5 hours ago, Plums said:

All this talk about the sparring scene- I'm going back to rewatch all the times we saw Elizabeth training Paige in self defense, and it's just incredible how much she misled Paige about her skills. I really can't fault Paige at all for thinking she was hot shit in that bar. Just before Elizabeth tells Paige about her rape in season 5, they were having another sparring session. Things had escalated a lot from the beginning of the season when Elizabeth was just teaching Paige to follow through on a swing- they had progressed to coming at each other and dodging. Paige lost and disappointedly asked Elizabeth, point blank, when she would be good enough to take care of herself if someone tried to come after her again. This must have been like a month or two from the time they started training after the mugging incident. Elizabeth told her she was doing really well and getting there. And I just want to reiterate, this self defense training was not at all happening in the context of training Paige to be a spy, not from Paige's perspective. She explicitly wanted to know how to defend herself from creeps and murderers so that she could feel safe again. Three years of training and sparring with Elizabeth later, and sometimes even "beating" Elizabeth, Philip takes her down in like two moves without trying at all. Elizabeth is entirely at fault for that. And it's particularly egregious because we see in the rape flashback in the pilot episode, which takes place when Elizabeth is 18, so basically a year after she was recruited by the KGB, and she's lightyears ahead of Paige's fighting skill even then. And most crucially, is still entirely at the mercy of a rapist. Which is exactly the kind of threat she promised Paige she would train her to defend herself against. 

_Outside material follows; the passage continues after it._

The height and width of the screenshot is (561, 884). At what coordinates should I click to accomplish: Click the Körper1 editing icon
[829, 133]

Yes, and when we see Paige and Elizabeth at the top level of their sparring it's so clearly designed to make Paige feel like she's doing more than she is. She's moving around, burning energy, doing all these quick high kicks and punches--it's practically like a dance. Especially some of those high kicks that honestly don't look like anything we've ever seen Philip and Elizabeth do. It doesn't seem like it could seriously hurt anybody. She's moving all over the garage. I imagine she feels awesome after every session. She's sweaty, out of breath, drinking from her water bottle. Feeling pretty cool.

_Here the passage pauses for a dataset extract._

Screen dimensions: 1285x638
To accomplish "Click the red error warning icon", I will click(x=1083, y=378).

Elizabeth succeeded if her goal was to make Paige not feel so afraid--she's confidently walking to her car in the parking lot where the muggers were by the end of season 5. But she hasn't given her the ability to even touch Philip, much less break out of any hold he decided to put her in. Philip basically was her Timoshev wake-up call--he overpowered her just as easily. He just didn't hurt her, didn't get off on it, did it to really teach her an important lesson. Paige says she'd only ever hit her mother in practice before. Until Philip she'd barely fought anyone who fought back. Even the big guy in the bar who hit her mostly stood there like a mountain until she brought him down.

 

Quote

A huge dissatisfaction I have with the three year time jump is that we don't know when Paige was actually recruited. We can only extrapolate based on the context of what we see of where's she at by the start. And she acts like a new hire on the job. I would guess from what we see that she trained in surveillance like what we saw with Hans but had only been elevated to an actual working member of the team maybe a few weeks before the start of the season. I don't think she started training in that spy work until she was in the apartment, tbh, though the indoctrination with Claudia and agreement to aim for a strategically placed government job probably began when she was first in college, if her choice of major is anything to go by. Who even knows what happened her final year of high school. 

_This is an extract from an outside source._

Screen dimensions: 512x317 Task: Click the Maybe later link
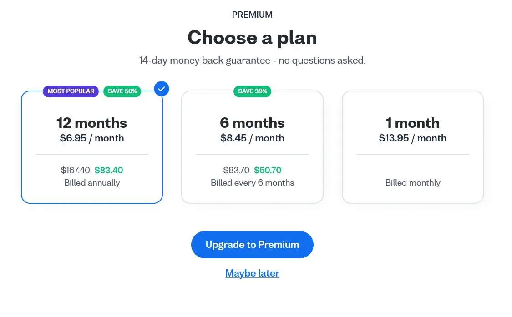(252, 273)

I don't think we even know anything about her choice of major--she's should be at the start of her sophomore year, so she probably hadn't chosen it yet. We hear about a sociology class and whatever that class was she reported on. Maybe a poli sci class? She was probably being directed in what to take, actually, at least to some extent. Again a contrast to Henry who's completely self-directed in his classes, it seems, and interested in at least some of them for their own sake. Or because they serve his own goals.